Les néonicotinoïdes ont été créés en 1985 par deux géants de l’industrie phytosanitaire, Bayer et BASF. Leur utilisation en France a débuté dès 1991, avec l’autorisation de la mise sur le marché du Gaucho, un puissant insecticide contenant un néonicotinoïde. C'est une substance phytosanitaire qui a un mode d'action systémique, c'est-à-dire qu'elle enrobe la graine avant d'être semée et pénêtre ainsi dans les tissus végétaux, se distinguant des insecticides "par contact" et "translaminaires". De cette manière, les néonicotinoïdes permettent de lutter contre les insectes ravageurs en agissant sur leur système nerveux central toute l'année, et non pas seulement à leur saison d'action.
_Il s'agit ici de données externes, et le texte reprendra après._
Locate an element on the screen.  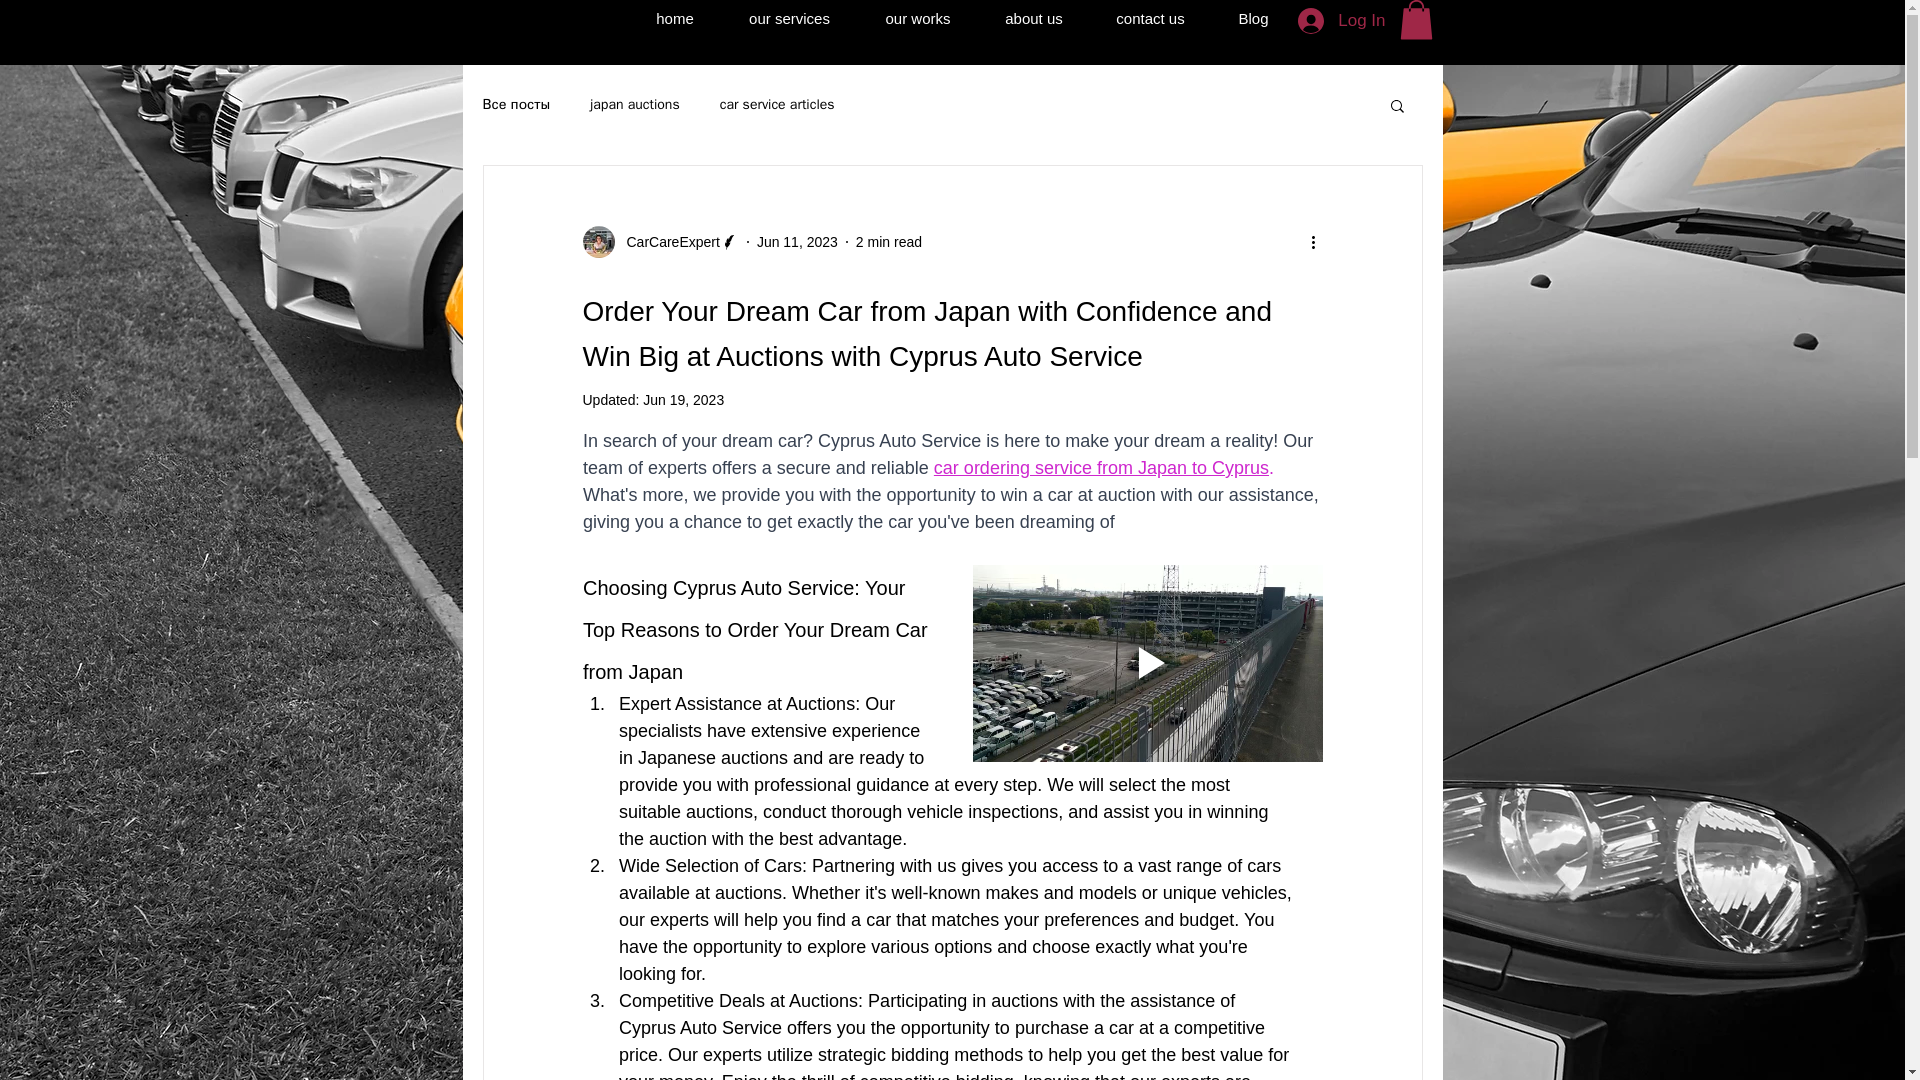
car service articles is located at coordinates (778, 105). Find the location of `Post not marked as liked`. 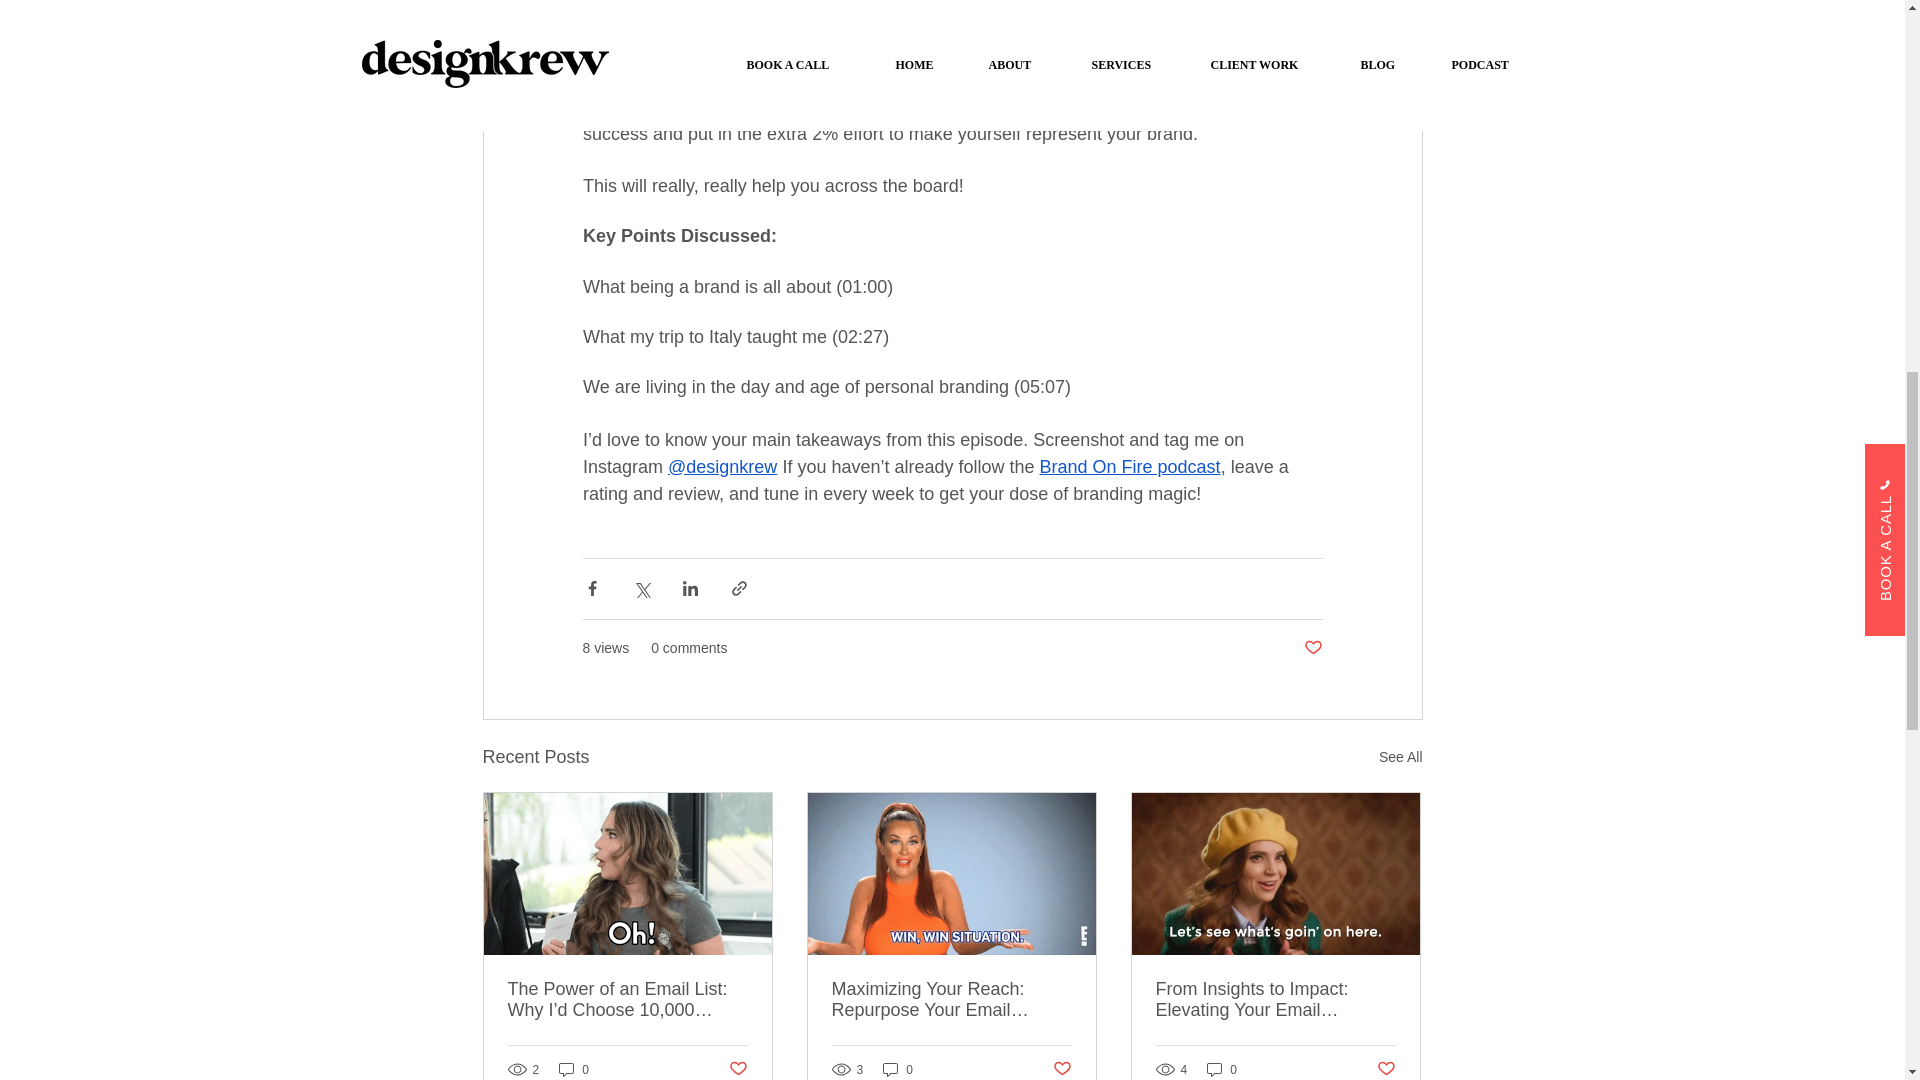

Leur emploi prophylactique, c'est-à-dire prévenant la maladie et les potentiels dangers, permet donc une protection efficace des cultures.
Sept ans plus tard naît la controverse sur l’utilisation de ces néonicotinoïdes, avec la première manifestation d’apiculteurs à Paris en 1998. Cependant, il n’y a pas de consensus concernant les néonicotinoïdes au sein, premièrement, de la communauté agricole.
Deux visions s’y opposent sensiblement :
Ainsi, les néonicotinoïdes apparaissent comme étant un pharmakon, concept notamment développé par Bernard Stiegler. Basé sur les travaux de Jacques Derrida et de Platon, Stiegler définit le pharmakon comme étant à la fois le remède et le poison, sans pour autant être neutre. Ici, les néonicotinoïdes semblent être un remède pour les betteraviers et leurs cultures, alors qu’ils sont poison pour les apiculteurs et les pollinisateurs.
La frise chronologique ci-dessus met en évidence l'accélération de la controverse au fil des années et au rythme des rapports scientifiques. On remarque que les néonicotinoïdes divisent encore aujourd'hui : un consensus dans le champ politique semble difficile à trouver. En effet, après une première interdiction de trois néonicotinoïdes en septembre 2018, le conseil constitutionnel a finalement voté la levée de cette interdiction fin 2020.
Nous avons donc décidé de concentrer notre étude sur ce "retour en arrière" pour les organisations environnementales et apiculteurs. Notre problématique sera donc la suivante :
Quelles réactions et interactions la loi d'octobre 2020 a-t-elle suscité de la part des différents acteurs et dans les différents lieux de débat ?
Par la première approche, nous souhaitons comprendre comment s'articule le débat et ses arguments sur une plateforme de vidéos grand public. Il en ressortira une forme d'invisibilisation du débat. Cette dernière est liée au peu de contenu disponible, à la sélection des vidéos populaires dont le caractère militant influe sur les commentaires, et enfin au nombre important de trolls dans cet espace.
L'étude des échanges sur twitter, plateforme réputée plus "sérieuse" que YouTube, ambitionner également au départ d'observer un dissensus au sein de la société civile. Cependant, la majorité de la population de twitter a semblé s'opposer à l'utilisation des néonicotinoïdes. Nous avons donc décidé d'orienter cette deuxième aspiration sur de la chronologie des réactions, liée à la frise chronologique présente sur la page actuelle, et sur la répartition des acteurs de manière géographique et politique. Nous pourrons ainsi comparer la récente réaction qu'a suscitée la loi d'octobre 2020 aux anciennes en analysant leur fréquence de publication. Dans un dernier temps sur cette aspiration, nous effectuerons une analyse textuelle supplémentaire pour comparer les termes du débat dans différents espaces de discussion.
Enfin, après avoir cerné comment s'articulent les débats dans l'espace public, l'objectif est de comprendre de quelle manière la décision de réintroduire les néonicotinoïdes a été arbitrée au sein du conseil constitutionnel. Pour cela, nous allons aspirer les votes des membres afin d'observer les disparités et les oppositions entre et au-sein des partis.